What reinforces the content of a photograph is the sense of rhythm – the relationship between shapes and values. - Henri Cartier-Bresson, Photography Year 1980, LIFE Library of Photography , Page: 25 "Photography appears to be an easy activity; in fact it is a varied and ambiguous process in which the only common denominator among its practitioners is in the instrument"
"To take photographs means to recognize -- simultaneously and within a fraction of a second -- both the fact itself and the rigorous organization of visually perceived forms that give it meaning. It is putting one's head, one's eye and one's heart on the same axis."
"Photographers deal in things which are continually vanishing and when they have vanished there is no contrivance on earth which can make them come back again."

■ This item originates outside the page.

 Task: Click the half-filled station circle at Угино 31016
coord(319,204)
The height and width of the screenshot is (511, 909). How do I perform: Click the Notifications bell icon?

"Thinking should be done before and after, not during photographing."
"Reality offers us such wealth that we must cut some of it out on the spot, simplify. The question is, do we always cut out what we should? While we're working, we must be conscious of what we're doing. Sometimes we have the feeling that we've taken a great photo, and yet we continue to unfold. We must avoid however, snapping away, shooting quickly and without thought, overloading ourselves with unnecessary images that clutter our memory and diminish the clarity of the whole." - Henri Cartier-Bresson - on photojournalism, American Photo, September/October 1997 , Page: 76
BE INSPIRED BY OTHER PHOTOGRAPHERS: The left photo, of Three Boys at Lake Tanganyika , taken by Martin Munkácsi was credited by Cartier-Bresson as “the only photograph to have influenced me.” On seeing these boys in a moment of freedom, spontaneity and joy, Cartier-Bresson commented: “In 1932, I saw a photograph by Martin Munkácsi of three black children running into the sea and I must say that it is that very photograph which was for me the spark that set fire to fireworks. I suddenly understood that photography can fix eternity in a moment …. [it] made me suddenly realise that photography could reach eternity through the moment. I couldn’t believe such a thing could be caught with the camera. I said damn it, I took my camera and went out into the street.’”
"Avoid making a commotion, just as you wouldn’t stir up the water before fishing. Don’t use a flash out of respect for the natural lighting, even when there isn’t any. If these rules aren’t followed, the photographer becomes unbearably obstrusive."
"In photography, the smallest thing can become a big subject, an insignificant human detail can become a leitmotiv. We see and we make seen as a witness to the world around us; the event, in its natural activity, generates an organic rhythm of forms."